Ночь и сон. Вьюга с присвистом сигает через подорожные кусты... Ах да! В Гусаках ссыпной пункт ездил устраивать. Ночь и сон. Ах да! Несется в самоплясе снег, а жаркая овчина славно хранит надышанное тепло. Вздремнул. Холодает, холодает к ночи... Экая темь! Ночь и сон.
Половинкин ворочает головой. Ветер ударяет в него целой пригоршней крупных снежин. Они тают и текут по припухшим от сна щекам. Память работает отчетливей. Теперь путь в Воры... готовиться к лету, уламывать мужика, уговаривать, что де и городу нужен хлеб, грозить... А мужик недвижим, что пень, – какое на него уговорное слово сыщешь?

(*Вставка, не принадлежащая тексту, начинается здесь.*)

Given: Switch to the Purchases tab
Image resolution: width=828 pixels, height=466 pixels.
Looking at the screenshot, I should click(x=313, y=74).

Серега кряхтит от многих неприятных воспоминаний, но преодолевает тяготы яви теплое благодушие сна. Ах да, и везет его в Воры Анна Брыкина, та самая, у которой муж затерялся в смертоносных полях. Та самая, у которой и бровь играет, и ноздря играет, и сама вся смехами переливается, как радуга. – Закидывает глаза кверху Серега, за собственный лоб. И тут продолженье недавнего жаркого сна. Зад Аннушки, немилосердно утолщенный полушубком, на мешке, над самой Серегиной головой сидит. Серега смотрит секунду и кашляет с непоколебимой суровостью: вот так же он и по хлебным делам мужиков уговаривает, так же и с начальством говорит.
Только Аннушке и невдомек уполномоченская строгость: своим голова забита. Она дергает вожжи, понукает и чмокает, боясь заснуть и вывалиться в рыхлый, разбесившийся снег. А руки стынут и в варежках, а голова склоняется все ниже, пока не коснется подбородок жесткой, промерзлой овчины. И опять помахнет кнутовищем, разгоняя застоявшуюся кровь, и опять рванет ошевни рослая Брыкинская кобыла, не спешащая в нескончаемую, вертящуюся мглу.
– Уж и спать устал! Расчихался... – обернулась Аннушка, хлопая варежками по коленям.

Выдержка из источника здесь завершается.